When you hear the word “stress,” what comes to mind? 


I’m going to go out on a limb and assume you chose something in your life that you perceive as negative. Adults and kids alike, often correlate stress to negative feelings of discomfort and unease. When presented with the word stress, a child may have thought about a classwork assignment that they saved for Sunday night or a sibling that steals their clothes. An adult may have thought about bills that haven’t been paid or the job that keeps their house afloat. Although these stressors are vastly different in comparison, all humans regardless of age, are impacted by the way we view stress.


Did you notice how I said, the way we view stress rather than the stressors themselves? 


You have more control over your emotions than you might realize. We choose, both consciously and unconsciously, to stress over those factors or events in our lives. You might be rolling your eyes at that remark, and I don’t blame you. It is not an easy concept to accept. How often do you feel impacted by stress? If your answer to this question is daily, or you cannot remember the last time you weren’t anxious, you aren’t alone. However, stress does have implications on our health. Research has shown that stress can shorten someone’s lifespan due to increased risk for various diseases. If like me, you have diagnosed anxiety and are constantly anxious on the regular, you might be worried by the science behind stress and its effect on health. 

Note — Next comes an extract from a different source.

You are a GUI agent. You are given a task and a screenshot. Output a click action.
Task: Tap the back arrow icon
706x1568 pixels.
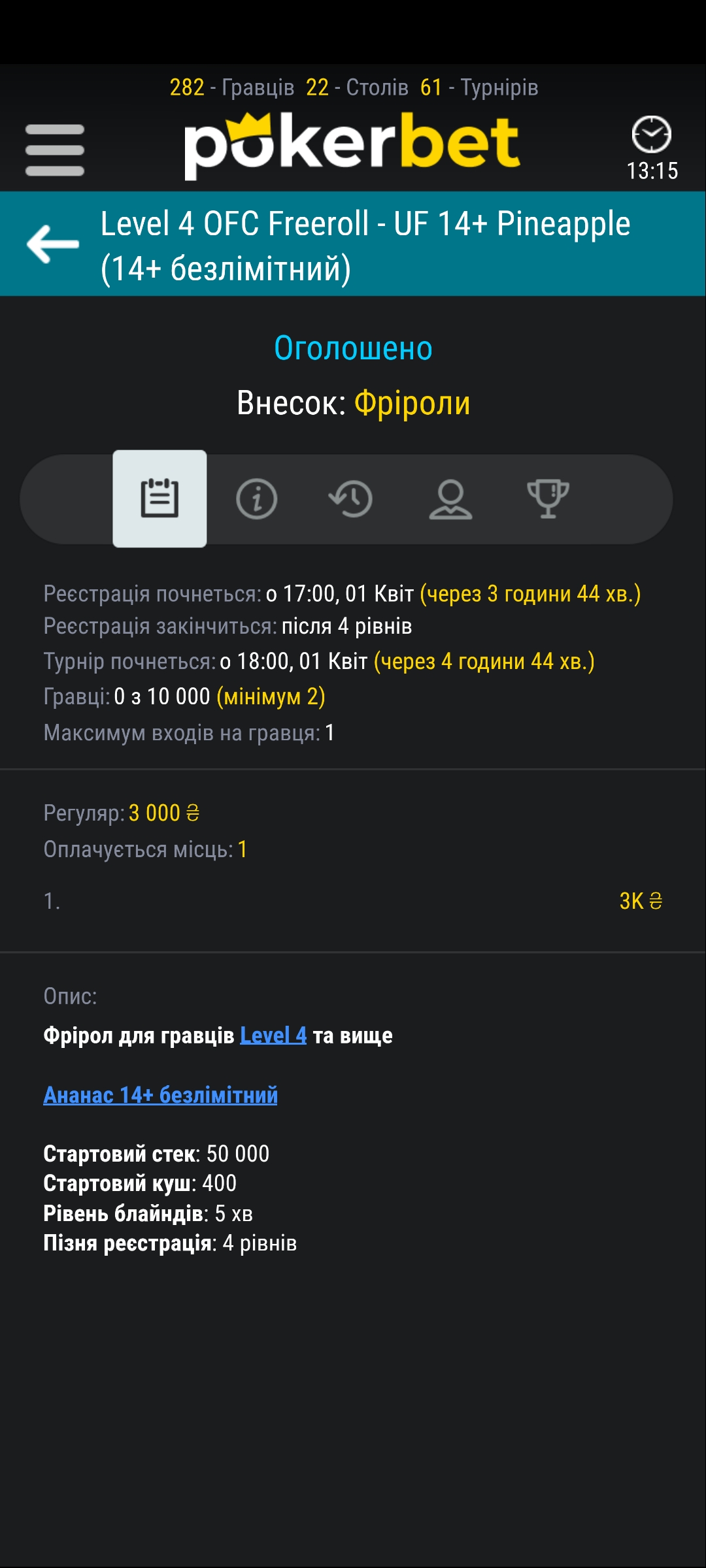click(x=53, y=244)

What can you do? How do you promote a healthy body and mind? 


The common answer to this question is to reduce stress. If you google “how to reduce stress,” you’ll likely read about different stress reducing strategies, like exercise, journaling, listening to calming music, or meditating. In my experience, these are great ways to reduce stress and increase joy, but they do not remove stress entirely. These strategies help manage stress, and you should continue doing them. However, I’m going to make a proposition and I want you to fully consider it before disregarding it. Instead of focusing all your energy on reducing stress, try changing the way you view stress. Rather than seeing stress as a negative and uncomfortable response, see it as a positive and uplifting response to life’s obstacles. Stress makes us better. Stress helps us achieve our goals, face our demons, and overcome challenges. That feeling of anxiousness in your body when you’re about to take an exam, start a business, or disagree with your boss, is preparing your body to take on a challenge. Stress is in our lives, and it isn’t an emotion that we should try to eliminate. Instead, work on changing the way you perceive those factors in your life that you view as stressful. If you can do this, then your body will respond to stress in a way that promotes your health.


Changing how you view stress in combination with relaxation techniques will boost your overall wellness. Fit activities in your day that make you happy and relaxed. When there’s a bump in the road and your day doesn’t go as planned, welcome stress. Stress is your body’s way of helping you overcome that unanticipated obstacle. Stress is good!


This is a great idea and all, but I’ve spent a lifetime despising stress. How do I change this ingrained thought process?


Bad habits are not easy to break. It takes time and effort, but the result is worth it. Imagine how much happier you would be, if the stress in your life was something you viewed as good. Every time you begin to feel anxious, try and focus on your body’s response. Remind yourself that your body is responding to help you overcome this challenge. Stress is on your side, not against you. Each time you do this, it will become more natural and effortless. 


What do you think about this proposition? Can you change the way you view stress?